TASK STATEMENT: Below are some records. Copy every line in them that holds "screenshot".

DATA SHOWN:
---------------
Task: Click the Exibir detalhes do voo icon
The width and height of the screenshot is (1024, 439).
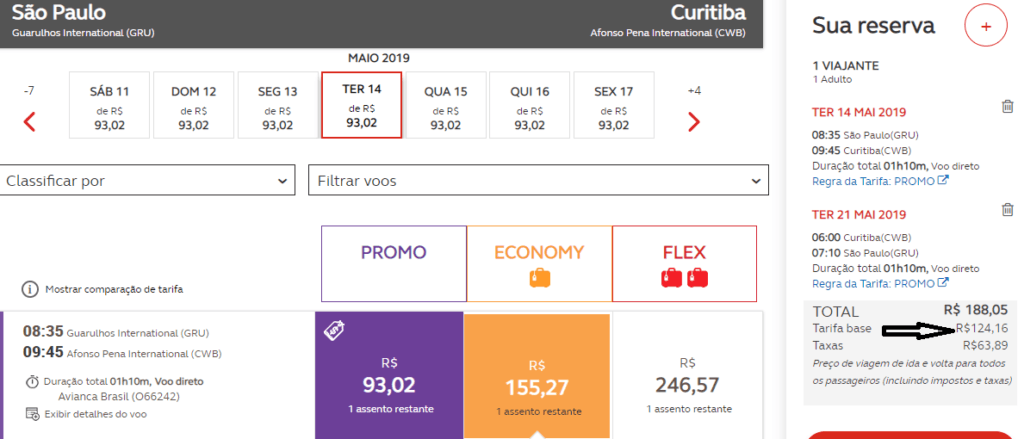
---------------
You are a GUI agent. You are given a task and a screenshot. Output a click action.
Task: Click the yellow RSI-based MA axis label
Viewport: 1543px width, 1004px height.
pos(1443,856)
---------------
WRITTEN ANSWER:
The width and height of the screenshot is (1024, 439).
You are a GUI agent. You are given a task and a screenshot. Output a click action.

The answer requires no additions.